* **Work request**
An exact copy of all the data below is needed.

* **Record excerpts**
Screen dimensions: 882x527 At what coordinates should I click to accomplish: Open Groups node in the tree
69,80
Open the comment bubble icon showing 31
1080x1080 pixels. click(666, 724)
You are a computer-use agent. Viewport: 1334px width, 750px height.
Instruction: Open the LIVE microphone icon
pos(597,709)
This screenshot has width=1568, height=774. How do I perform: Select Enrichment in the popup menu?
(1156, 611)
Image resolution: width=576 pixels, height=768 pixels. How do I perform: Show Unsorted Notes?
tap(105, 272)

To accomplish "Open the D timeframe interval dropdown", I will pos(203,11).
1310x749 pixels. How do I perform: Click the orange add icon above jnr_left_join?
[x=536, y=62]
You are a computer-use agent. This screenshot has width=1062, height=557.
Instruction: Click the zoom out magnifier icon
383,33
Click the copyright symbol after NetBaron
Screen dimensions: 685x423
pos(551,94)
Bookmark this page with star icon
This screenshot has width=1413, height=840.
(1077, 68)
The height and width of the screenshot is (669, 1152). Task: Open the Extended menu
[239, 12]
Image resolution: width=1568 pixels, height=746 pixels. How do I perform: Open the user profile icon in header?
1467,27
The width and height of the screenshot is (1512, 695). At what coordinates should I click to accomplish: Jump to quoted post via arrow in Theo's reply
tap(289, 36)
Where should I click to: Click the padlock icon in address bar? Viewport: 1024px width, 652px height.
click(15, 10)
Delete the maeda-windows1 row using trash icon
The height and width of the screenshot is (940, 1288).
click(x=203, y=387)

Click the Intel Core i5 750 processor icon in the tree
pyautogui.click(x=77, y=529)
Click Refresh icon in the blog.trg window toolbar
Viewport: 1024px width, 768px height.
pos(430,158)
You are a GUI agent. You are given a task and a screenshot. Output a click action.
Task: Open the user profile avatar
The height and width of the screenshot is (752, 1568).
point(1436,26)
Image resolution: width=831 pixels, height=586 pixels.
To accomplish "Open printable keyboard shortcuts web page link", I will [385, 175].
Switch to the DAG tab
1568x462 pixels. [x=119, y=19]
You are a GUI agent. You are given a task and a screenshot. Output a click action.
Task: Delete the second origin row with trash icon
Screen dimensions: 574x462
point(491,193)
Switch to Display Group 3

* **Solution**
Screen dimensions: 882x527 At what coordinates should I click to accomplish: Open Groups node in the tree
69,80
Open the comment bubble icon showing 31
1080x1080 pixels. click(666, 724)
You are a computer-use agent. Viewport: 1334px width, 750px height.
Instruction: Open the LIVE microphone icon
pos(597,709)
This screenshot has width=1568, height=774. How do I perform: Select Enrichment in the popup menu?
(1156, 611)
Image resolution: width=576 pixels, height=768 pixels. How do I perform: Show Unsorted Notes?
tap(105, 272)

To accomplish "Open the D timeframe interval dropdown", I will pos(203,11).
1310x749 pixels. How do I perform: Click the orange add icon above jnr_left_join?
[x=536, y=62]
You are a computer-use agent. This screenshot has width=1062, height=557.
Instruction: Click the zoom out magnifier icon
383,33
Click the copyright symbol after NetBaron
Screen dimensions: 685x423
pos(551,94)
Bookmark this page with star icon
This screenshot has width=1413, height=840.
(1077, 68)
The height and width of the screenshot is (669, 1152). Task: Open the Extended menu
[239, 12]
Image resolution: width=1568 pixels, height=746 pixels. How do I perform: Open the user profile icon in header?
1467,27
The width and height of the screenshot is (1512, 695). At what coordinates should I click to accomplish: Jump to quoted post via arrow in Theo's reply
tap(289, 36)
Where should I click to: Click the padlock icon in address bar? Viewport: 1024px width, 652px height.
click(15, 10)
Delete the maeda-windows1 row using trash icon
The height and width of the screenshot is (940, 1288).
click(x=203, y=387)

Click the Intel Core i5 750 processor icon in the tree
pyautogui.click(x=77, y=529)
Click Refresh icon in the blog.trg window toolbar
Viewport: 1024px width, 768px height.
pos(430,158)
You are a GUI agent. You are given a task and a screenshot. Output a click action.
Task: Open the user profile avatar
The height and width of the screenshot is (752, 1568).
point(1436,26)
Image resolution: width=831 pixels, height=586 pixels.
To accomplish "Open printable keyboard shortcuts web page link", I will [385, 175].
Switch to the DAG tab
1568x462 pixels. [x=119, y=19]
You are a GUI agent. You are given a task and a screenshot. Output a click action.
Task: Delete the second origin row with trash icon
Screen dimensions: 574x462
point(491,193)
Switch to Display Group 3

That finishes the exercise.